Extracted information →
* * * * * * * * *

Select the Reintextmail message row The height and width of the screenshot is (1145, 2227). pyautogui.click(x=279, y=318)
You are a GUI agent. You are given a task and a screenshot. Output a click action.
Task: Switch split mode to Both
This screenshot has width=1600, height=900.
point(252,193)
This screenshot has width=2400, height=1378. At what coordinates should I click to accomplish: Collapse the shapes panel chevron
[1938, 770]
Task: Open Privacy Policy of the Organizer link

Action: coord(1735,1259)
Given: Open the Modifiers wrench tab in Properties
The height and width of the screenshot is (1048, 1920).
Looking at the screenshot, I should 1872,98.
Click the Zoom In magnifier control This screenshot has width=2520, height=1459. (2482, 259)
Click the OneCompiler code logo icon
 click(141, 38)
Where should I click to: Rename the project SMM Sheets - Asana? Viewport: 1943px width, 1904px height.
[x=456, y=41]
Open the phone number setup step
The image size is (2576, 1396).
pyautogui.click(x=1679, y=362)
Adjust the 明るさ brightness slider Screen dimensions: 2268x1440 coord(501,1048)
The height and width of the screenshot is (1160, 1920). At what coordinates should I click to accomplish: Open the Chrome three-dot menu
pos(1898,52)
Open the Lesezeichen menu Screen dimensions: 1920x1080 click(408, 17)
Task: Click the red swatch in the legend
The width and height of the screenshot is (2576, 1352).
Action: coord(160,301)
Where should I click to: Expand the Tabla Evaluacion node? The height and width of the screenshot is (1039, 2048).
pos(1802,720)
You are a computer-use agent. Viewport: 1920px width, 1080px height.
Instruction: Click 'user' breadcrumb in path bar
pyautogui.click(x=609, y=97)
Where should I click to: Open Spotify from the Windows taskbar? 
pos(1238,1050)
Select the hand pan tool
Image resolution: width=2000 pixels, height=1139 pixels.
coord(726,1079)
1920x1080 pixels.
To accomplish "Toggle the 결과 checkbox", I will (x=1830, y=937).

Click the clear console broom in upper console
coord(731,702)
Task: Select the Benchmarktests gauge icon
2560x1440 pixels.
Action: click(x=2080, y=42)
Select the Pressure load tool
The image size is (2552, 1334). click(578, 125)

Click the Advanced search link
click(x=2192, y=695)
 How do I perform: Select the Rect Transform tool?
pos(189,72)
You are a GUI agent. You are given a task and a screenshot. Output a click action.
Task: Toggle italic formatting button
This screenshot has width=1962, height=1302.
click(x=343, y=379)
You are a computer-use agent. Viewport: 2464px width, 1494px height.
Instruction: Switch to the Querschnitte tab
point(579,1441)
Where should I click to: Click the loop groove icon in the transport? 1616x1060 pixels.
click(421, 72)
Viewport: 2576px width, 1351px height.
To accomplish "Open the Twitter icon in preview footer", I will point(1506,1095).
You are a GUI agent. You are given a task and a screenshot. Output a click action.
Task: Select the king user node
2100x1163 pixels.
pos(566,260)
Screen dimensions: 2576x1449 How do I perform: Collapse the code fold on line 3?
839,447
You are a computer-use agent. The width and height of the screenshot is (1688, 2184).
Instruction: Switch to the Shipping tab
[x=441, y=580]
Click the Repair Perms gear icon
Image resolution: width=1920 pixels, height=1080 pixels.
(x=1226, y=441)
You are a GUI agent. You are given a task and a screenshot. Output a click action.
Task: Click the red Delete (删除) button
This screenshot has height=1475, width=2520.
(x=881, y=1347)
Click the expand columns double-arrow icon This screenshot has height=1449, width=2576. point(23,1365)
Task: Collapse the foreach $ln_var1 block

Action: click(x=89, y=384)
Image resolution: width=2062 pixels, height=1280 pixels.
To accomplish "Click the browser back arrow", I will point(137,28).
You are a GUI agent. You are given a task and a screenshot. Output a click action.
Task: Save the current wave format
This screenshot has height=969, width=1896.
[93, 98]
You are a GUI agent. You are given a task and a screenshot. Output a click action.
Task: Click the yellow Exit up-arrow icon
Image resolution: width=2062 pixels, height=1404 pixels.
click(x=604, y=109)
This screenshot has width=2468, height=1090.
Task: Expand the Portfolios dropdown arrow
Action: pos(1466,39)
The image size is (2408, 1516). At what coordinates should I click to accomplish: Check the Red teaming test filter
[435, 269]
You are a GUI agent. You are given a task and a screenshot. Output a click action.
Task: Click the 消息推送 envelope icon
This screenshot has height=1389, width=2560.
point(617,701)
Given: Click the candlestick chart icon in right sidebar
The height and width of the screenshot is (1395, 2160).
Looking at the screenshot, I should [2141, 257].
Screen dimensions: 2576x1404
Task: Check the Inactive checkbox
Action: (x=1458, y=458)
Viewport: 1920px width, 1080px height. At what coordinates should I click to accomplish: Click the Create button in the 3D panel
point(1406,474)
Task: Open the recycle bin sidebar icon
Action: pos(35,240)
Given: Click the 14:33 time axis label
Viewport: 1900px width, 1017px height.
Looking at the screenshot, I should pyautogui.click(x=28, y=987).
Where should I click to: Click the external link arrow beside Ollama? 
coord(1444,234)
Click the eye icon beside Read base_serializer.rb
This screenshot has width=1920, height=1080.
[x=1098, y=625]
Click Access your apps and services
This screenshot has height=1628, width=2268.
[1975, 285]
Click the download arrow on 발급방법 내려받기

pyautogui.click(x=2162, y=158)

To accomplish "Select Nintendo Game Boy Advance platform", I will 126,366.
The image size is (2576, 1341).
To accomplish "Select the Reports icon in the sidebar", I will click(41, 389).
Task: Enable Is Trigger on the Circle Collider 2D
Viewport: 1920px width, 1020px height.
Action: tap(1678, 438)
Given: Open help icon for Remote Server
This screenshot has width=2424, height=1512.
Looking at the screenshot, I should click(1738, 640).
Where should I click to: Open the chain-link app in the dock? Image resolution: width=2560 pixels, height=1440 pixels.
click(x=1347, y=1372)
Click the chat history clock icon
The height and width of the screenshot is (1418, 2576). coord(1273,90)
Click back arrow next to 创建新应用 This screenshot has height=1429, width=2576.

* * * * * * * * *

Work instructions → Return, exactly as they stand, the lines from the start of the records above through the line with "Given: Open the", both ends included, and no other lines.

Answer for the task →
Select the Reintextmail message row The height and width of the screenshot is (1145, 2227). pyautogui.click(x=279, y=318)
You are a GUI agent. You are given a task and a screenshot. Output a click action.
Task: Switch split mode to Both
This screenshot has width=1600, height=900.
point(252,193)
This screenshot has width=2400, height=1378. At what coordinates should I click to accomplish: Collapse the shapes panel chevron
[1938, 770]
Task: Open Privacy Policy of the Organizer link

Action: coord(1735,1259)
Given: Open the Modifiers wrench tab in Properties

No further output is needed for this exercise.